Now either I did that wrong OR I didnt wait until the forwarding delay was over. Any ideas? BTW, this is the first and only bridge on the network.

----------

## Clansman

Hi,

You need a router and/or some kind of NAT.

Conceptually, a bridge is used to join 2 physical ethernet segments on the same layer 3 segment. i.e.: 2 hubs+1 bridge -> 1 network (192.168.0.0/255.255.255.0). A bridge is a layer 2 router - not layer 3.

You need one of the following:

- a router to allow communications between the 199.0.9.X and 192.168.9.X - This approach implies coexistence of both networks in a way one network sees the other as a different network.

example: 192.168.168.32 wants to communicate with 199.0.9.5: 

192.168.9.32 -> router -> 199.0.9.5 

- a NAT router to transparently (and staticly) translate 199.0.9.X addresses into 192.168.9.X - This approach also implies the coexistence of both networks, but none of the networks has any direct way of knowing that there *is* another network. Hosts with 199.0.9.X ips are accessed by 192.168.0 network with equivalent 192.168.9.X addresses. 

example: 192.168.9.32 wants to communicate with 199.0.9.5 - not possible anymore. host is now 192.168.9.5:

192.168.9.32 -> 192.168.9.5 -> NAT router/translation -> 199.0.9.5

One of these two different solutions may fit your needs.

Cheers,

----------

## KamikazeMicrowave

Ok well heres two other question then. Do these seperate network segments have to be on seperate switches to be able to route between one another? I'm thinking no but I want to be sure. And secondly, do you thinking a pentium 3 500mhz machine with 256megs of ram will suffice as a router on a network with roughly 80-100 clients? The traffic that will go over the router is fairly low bandwith. Its actually just telnet sessions.
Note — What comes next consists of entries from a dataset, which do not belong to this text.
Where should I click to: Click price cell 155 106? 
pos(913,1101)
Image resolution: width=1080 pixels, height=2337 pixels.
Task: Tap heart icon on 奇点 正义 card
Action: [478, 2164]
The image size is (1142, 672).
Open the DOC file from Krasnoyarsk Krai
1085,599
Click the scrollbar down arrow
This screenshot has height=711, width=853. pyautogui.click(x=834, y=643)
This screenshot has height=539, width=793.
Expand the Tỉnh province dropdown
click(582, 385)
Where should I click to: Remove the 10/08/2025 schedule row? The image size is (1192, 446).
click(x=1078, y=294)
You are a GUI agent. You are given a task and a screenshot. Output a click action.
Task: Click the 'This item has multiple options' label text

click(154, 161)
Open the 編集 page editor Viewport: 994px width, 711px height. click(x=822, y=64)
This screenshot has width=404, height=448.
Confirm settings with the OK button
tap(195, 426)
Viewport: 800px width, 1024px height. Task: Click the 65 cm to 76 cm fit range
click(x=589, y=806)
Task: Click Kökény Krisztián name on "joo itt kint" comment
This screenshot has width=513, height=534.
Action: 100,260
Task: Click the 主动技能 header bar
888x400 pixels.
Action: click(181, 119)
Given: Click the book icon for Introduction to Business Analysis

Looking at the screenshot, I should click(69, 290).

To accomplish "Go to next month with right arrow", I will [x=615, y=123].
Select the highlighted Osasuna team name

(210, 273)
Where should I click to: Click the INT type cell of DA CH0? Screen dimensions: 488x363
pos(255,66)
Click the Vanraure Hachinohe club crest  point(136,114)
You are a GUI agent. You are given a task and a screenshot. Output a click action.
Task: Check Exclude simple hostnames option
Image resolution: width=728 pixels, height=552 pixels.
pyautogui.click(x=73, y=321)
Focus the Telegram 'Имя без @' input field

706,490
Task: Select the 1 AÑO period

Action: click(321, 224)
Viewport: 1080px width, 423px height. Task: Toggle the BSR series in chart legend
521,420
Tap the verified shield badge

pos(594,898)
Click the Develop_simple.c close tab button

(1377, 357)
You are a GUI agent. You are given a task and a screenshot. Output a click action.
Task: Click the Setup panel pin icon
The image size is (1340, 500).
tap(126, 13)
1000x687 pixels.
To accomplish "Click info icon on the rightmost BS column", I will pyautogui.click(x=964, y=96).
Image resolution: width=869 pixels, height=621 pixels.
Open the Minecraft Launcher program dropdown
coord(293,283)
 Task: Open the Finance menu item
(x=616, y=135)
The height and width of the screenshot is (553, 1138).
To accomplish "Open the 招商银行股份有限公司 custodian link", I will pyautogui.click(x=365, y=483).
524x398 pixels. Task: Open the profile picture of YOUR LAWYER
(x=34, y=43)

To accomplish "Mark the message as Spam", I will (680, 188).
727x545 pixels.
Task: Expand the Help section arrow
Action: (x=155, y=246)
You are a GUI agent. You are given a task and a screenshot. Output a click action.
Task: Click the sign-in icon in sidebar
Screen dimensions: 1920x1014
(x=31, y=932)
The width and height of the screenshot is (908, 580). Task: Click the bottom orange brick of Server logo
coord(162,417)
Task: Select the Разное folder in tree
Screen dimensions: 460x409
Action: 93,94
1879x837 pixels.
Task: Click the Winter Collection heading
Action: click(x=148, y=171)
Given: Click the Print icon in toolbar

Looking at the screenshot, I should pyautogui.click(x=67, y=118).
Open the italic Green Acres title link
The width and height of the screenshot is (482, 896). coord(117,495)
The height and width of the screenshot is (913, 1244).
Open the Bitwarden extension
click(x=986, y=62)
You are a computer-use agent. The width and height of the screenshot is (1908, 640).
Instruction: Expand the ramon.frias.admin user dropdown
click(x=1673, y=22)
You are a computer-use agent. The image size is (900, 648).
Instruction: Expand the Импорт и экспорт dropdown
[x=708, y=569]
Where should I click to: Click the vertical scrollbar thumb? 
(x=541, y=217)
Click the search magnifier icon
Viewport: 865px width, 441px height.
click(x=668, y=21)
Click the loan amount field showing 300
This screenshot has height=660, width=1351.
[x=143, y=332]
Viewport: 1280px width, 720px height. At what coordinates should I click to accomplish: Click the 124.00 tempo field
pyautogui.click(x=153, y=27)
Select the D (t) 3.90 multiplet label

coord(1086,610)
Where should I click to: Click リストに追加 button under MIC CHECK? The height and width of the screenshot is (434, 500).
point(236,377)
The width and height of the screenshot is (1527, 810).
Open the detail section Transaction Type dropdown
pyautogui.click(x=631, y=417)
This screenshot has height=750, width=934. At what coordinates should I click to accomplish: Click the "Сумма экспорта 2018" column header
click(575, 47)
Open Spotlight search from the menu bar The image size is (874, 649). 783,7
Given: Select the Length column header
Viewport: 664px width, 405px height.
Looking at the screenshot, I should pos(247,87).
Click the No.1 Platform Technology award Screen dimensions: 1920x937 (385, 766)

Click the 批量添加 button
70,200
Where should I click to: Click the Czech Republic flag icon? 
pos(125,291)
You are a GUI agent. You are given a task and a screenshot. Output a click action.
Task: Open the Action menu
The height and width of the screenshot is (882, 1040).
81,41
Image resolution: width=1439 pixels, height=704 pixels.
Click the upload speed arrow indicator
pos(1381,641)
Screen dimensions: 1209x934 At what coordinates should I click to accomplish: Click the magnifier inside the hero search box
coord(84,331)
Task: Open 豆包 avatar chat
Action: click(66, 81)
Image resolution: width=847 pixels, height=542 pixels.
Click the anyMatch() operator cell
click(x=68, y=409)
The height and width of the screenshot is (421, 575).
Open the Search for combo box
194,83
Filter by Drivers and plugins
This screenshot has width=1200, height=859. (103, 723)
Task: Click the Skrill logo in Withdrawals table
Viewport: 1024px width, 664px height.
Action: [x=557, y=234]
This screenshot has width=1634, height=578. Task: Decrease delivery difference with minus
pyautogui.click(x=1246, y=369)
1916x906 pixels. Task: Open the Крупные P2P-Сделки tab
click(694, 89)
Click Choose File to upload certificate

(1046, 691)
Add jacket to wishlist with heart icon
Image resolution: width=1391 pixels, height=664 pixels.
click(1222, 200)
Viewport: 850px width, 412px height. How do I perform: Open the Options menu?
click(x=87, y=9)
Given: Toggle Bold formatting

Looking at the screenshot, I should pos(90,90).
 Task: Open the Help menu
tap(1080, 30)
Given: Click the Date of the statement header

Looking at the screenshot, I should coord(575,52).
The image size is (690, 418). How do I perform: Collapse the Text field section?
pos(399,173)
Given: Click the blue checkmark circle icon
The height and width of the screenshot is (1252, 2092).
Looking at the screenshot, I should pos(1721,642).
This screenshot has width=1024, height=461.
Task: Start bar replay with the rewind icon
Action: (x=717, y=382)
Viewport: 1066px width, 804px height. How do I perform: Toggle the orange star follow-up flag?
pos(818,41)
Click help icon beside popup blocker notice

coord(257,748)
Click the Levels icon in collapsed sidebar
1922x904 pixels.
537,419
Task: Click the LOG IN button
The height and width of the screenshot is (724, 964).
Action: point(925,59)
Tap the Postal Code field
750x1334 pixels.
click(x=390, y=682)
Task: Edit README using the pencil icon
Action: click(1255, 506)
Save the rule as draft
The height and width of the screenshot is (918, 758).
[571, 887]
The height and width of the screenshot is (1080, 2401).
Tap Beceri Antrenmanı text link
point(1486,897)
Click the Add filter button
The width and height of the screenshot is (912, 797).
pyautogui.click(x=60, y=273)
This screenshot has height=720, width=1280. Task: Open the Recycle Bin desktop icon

My boss has just kind of put me in charge of the move while he does other things.

I wrote a script that can change all of my windows clients to a new 192.168.9 address but certain things will take awhile to change over. For example we have a unix server thats acessed by many remote clients. That will either have to stay at its current address of 199.0.9.77 or have a second ip address bound to it, in which case I still have to have things routed to it.

----------

## Clansman

 *KamikazeMicrowave wrote:*   

> Ok well heres two other question then. Do these seperate network segments have to be on seperate switches to be able to route between one another? I'm thinking no but I want to be sure.

 

In general, yes, different switches define different layer2 network segments. Unless you're using vlans, different nodes on the same switch are on the same network segment.

Another alternative that I've just remembered is the coexistence of both layer3 networks on the same layer2; All hosts would have to have 2 ips - one for each network. If it sounds nasty and hackish, that's because it is.

 *Quote:*   

> And secondly, do you thinking a pentium 3 500mhz machine with 256megs of ram will suffice as a router on a network with roughly 80-100 clients? The traffic that will go over the router is fairly low bandwith.

 

Absolutely.

The limit is the BUS bandwidth and not the processing power or memory. I'm not sure what kind of bandwidth a PCI BUS has, but you can find out easily. Try wikipedia for example. 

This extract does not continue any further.